[Opening Data extracts section]
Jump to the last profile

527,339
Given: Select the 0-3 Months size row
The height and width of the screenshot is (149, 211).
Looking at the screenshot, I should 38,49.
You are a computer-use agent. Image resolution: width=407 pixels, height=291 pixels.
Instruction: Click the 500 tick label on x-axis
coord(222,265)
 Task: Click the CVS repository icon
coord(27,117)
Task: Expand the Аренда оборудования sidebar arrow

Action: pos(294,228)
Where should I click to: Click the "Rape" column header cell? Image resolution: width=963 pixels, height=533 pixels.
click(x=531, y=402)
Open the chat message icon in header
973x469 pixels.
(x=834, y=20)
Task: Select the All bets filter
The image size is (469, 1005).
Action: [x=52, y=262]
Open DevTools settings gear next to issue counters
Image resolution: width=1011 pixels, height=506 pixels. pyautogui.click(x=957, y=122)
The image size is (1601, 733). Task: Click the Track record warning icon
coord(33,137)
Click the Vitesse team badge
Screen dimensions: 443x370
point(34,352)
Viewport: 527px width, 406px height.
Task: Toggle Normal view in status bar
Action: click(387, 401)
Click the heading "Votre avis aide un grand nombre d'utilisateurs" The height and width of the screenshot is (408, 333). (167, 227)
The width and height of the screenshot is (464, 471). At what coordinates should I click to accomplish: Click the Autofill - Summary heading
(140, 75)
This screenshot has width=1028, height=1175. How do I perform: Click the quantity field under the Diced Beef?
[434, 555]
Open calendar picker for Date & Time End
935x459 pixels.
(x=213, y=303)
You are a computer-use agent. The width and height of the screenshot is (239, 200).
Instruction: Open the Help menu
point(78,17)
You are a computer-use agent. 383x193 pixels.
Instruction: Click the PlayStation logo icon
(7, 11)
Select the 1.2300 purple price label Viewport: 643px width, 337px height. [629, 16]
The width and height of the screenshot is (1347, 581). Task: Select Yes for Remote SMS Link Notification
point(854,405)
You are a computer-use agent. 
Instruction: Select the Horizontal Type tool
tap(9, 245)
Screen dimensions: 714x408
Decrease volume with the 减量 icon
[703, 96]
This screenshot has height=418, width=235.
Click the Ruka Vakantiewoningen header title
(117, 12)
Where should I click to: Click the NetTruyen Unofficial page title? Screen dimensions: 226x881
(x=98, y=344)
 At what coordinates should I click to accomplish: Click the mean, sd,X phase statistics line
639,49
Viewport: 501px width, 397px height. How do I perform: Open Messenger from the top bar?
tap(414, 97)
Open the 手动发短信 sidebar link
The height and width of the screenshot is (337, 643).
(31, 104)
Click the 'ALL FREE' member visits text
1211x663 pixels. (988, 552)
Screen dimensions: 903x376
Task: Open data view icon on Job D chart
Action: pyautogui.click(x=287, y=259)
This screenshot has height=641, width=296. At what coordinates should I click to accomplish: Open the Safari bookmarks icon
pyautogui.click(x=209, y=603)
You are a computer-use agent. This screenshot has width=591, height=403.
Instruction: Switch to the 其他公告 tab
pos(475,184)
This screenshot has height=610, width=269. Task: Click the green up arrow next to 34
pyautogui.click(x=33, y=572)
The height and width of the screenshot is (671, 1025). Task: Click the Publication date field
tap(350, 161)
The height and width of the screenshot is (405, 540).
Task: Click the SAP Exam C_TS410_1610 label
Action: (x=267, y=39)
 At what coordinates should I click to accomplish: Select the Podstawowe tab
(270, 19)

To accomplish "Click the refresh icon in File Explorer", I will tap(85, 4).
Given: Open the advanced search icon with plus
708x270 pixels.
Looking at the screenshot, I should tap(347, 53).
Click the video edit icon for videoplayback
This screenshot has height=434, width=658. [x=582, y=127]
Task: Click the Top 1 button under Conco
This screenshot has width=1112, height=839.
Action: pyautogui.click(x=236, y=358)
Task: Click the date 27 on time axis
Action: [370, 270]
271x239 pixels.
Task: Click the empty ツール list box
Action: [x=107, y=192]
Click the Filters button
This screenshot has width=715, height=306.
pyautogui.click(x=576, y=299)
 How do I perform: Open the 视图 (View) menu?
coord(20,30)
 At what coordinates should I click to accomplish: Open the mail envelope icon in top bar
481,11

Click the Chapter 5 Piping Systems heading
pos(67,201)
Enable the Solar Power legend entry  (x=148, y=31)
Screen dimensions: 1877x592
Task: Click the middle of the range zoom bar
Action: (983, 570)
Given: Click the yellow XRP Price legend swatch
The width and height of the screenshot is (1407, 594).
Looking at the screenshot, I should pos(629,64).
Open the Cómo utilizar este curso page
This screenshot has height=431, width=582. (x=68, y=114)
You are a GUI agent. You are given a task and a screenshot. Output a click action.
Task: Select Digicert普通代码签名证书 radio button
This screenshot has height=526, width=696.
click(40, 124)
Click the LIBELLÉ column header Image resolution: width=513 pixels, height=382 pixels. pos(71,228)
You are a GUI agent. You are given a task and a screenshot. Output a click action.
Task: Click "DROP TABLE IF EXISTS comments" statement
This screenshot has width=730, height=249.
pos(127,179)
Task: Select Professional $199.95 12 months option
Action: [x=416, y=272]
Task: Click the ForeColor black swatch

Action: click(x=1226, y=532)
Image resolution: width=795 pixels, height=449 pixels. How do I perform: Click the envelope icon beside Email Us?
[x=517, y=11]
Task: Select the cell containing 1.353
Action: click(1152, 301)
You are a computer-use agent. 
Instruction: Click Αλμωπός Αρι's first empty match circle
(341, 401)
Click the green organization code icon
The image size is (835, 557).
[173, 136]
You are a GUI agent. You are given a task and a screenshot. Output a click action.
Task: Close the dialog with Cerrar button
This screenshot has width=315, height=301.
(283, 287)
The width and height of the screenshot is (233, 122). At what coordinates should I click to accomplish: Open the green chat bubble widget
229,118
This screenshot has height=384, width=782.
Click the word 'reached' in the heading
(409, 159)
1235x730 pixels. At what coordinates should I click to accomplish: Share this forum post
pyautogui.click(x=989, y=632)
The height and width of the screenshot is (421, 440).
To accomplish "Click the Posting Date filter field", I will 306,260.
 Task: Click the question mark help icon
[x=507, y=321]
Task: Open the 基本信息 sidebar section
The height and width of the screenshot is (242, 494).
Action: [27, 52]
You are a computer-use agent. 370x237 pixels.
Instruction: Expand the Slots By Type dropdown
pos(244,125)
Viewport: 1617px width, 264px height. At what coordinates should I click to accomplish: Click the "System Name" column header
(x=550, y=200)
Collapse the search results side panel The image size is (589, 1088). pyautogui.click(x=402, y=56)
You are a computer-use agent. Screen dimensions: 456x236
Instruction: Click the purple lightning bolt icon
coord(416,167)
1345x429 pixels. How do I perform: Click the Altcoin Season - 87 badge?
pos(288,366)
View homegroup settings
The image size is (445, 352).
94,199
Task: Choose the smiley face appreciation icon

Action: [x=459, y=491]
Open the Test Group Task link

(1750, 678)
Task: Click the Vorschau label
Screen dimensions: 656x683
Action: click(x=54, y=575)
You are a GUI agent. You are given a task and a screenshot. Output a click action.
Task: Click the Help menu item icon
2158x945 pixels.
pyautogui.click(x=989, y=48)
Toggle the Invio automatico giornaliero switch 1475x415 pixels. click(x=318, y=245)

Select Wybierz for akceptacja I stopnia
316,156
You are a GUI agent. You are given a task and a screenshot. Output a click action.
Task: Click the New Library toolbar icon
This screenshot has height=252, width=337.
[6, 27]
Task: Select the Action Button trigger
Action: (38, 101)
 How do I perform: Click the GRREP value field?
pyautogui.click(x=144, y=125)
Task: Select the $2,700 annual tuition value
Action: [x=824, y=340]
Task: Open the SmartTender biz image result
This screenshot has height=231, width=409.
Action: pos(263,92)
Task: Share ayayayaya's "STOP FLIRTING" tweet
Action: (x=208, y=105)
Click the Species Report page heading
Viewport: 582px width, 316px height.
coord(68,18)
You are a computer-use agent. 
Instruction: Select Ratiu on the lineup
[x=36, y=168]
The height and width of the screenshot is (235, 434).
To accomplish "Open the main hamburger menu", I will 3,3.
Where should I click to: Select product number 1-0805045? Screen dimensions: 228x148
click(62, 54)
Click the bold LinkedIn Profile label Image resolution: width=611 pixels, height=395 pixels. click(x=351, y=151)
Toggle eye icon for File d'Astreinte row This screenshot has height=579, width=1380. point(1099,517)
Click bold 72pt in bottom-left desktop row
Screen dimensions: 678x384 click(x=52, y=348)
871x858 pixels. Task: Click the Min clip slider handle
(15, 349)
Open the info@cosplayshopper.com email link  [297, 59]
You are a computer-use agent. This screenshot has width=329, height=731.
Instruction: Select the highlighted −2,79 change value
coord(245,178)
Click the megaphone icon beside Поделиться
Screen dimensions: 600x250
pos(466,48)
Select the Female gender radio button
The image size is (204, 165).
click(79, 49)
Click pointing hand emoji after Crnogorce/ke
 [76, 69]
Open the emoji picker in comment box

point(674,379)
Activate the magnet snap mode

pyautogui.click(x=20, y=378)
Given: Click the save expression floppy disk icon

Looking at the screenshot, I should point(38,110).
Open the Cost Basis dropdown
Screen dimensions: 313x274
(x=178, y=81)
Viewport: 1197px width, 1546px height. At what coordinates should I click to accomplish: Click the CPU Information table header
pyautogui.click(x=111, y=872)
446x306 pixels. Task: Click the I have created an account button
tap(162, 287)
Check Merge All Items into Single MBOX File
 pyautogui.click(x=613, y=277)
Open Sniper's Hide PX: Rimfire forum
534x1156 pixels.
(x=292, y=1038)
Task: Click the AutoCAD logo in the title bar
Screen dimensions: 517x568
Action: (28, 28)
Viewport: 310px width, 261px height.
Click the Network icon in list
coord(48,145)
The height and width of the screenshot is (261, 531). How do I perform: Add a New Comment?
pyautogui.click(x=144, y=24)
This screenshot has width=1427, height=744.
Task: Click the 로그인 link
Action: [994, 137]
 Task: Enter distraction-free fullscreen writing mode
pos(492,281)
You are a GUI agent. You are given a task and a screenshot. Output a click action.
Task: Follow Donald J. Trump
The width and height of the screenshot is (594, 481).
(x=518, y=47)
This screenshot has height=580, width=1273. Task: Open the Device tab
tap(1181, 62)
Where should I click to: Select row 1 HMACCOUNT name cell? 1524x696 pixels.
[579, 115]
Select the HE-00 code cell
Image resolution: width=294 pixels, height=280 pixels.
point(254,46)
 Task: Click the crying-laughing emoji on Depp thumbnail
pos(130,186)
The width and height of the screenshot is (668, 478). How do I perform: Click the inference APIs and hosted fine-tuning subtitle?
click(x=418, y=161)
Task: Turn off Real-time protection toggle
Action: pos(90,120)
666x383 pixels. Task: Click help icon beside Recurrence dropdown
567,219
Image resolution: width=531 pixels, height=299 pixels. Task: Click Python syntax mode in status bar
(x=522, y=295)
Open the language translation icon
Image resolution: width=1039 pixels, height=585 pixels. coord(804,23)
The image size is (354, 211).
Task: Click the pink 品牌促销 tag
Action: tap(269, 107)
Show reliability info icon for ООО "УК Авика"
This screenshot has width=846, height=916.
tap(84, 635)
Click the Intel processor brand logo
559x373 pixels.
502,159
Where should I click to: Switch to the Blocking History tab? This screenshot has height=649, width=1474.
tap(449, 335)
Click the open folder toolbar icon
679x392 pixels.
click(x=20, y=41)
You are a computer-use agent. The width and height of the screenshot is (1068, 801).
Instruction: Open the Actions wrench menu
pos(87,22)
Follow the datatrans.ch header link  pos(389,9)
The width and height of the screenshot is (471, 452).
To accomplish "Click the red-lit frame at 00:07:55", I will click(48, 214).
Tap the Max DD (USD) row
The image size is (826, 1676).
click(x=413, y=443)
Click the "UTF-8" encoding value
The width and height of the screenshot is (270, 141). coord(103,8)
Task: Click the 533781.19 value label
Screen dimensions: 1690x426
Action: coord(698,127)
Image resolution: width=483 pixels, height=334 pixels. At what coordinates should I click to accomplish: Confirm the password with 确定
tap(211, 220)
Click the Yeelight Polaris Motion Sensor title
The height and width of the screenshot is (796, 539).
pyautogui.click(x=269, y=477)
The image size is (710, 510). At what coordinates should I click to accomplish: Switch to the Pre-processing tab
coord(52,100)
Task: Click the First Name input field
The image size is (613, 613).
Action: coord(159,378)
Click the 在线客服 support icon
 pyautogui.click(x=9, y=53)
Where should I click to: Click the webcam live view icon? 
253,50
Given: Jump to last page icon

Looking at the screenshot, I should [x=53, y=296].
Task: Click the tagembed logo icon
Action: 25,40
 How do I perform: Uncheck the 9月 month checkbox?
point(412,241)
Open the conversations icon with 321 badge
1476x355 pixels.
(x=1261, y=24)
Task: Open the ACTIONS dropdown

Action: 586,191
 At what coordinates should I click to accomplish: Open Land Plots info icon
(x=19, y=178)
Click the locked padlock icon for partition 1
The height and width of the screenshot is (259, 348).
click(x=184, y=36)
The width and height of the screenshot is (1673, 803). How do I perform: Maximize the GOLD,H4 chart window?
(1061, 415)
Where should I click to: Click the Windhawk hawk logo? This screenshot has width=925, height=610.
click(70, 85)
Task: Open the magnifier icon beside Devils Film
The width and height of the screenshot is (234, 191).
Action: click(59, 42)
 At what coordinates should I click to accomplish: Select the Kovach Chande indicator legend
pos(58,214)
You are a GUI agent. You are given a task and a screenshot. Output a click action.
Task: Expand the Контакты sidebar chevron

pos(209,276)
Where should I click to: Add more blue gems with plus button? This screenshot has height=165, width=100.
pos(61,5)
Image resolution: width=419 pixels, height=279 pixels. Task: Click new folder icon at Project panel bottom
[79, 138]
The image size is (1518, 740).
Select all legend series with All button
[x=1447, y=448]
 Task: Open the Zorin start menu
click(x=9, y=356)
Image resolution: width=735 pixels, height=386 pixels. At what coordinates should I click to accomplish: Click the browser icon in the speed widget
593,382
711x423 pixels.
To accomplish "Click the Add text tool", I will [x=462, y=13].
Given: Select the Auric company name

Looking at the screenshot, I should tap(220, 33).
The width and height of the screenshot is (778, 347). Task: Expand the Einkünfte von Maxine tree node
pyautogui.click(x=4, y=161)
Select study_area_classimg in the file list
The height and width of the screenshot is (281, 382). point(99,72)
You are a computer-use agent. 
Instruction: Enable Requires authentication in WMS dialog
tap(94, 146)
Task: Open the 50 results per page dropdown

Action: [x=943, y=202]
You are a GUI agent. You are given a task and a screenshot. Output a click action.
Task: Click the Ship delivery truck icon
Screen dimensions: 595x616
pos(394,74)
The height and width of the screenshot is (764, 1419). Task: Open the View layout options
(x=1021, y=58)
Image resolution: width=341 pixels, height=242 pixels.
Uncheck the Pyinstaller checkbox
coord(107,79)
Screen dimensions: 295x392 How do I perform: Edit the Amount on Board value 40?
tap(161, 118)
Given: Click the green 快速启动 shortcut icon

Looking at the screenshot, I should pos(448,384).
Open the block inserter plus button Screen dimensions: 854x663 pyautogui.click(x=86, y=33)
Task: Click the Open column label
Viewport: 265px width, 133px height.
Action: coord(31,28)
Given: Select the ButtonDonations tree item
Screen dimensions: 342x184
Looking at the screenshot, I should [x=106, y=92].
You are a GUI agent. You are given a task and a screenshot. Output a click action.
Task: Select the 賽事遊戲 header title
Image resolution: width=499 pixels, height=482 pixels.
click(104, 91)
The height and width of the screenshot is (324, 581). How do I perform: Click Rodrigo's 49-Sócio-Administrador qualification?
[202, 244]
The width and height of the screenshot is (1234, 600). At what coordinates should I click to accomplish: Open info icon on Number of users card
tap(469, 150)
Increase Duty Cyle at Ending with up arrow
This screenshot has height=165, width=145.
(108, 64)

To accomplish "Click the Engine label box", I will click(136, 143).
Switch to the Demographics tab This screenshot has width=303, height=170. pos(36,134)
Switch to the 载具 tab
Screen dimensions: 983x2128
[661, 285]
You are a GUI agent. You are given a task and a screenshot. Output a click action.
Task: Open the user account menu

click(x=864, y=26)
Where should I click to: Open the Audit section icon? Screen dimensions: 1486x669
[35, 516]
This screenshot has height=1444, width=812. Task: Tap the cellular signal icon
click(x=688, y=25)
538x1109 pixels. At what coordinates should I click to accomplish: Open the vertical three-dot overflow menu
[Closing Data extracts section]
Activity:
Could you set down, word for word, only the lines above from the line with "Given: Click the green 快速启动 shortcut icon" to the line with "Given: Select the ButtonDonations tree item", including both?

Answer for the task:
Given: Click the green 快速启动 shortcut icon

Looking at the screenshot, I should pos(448,384).
Open the block inserter plus button Screen dimensions: 854x663 pyautogui.click(x=86, y=33)
Task: Click the Open column label
Viewport: 265px width, 133px height.
Action: coord(31,28)
Given: Select the ButtonDonations tree item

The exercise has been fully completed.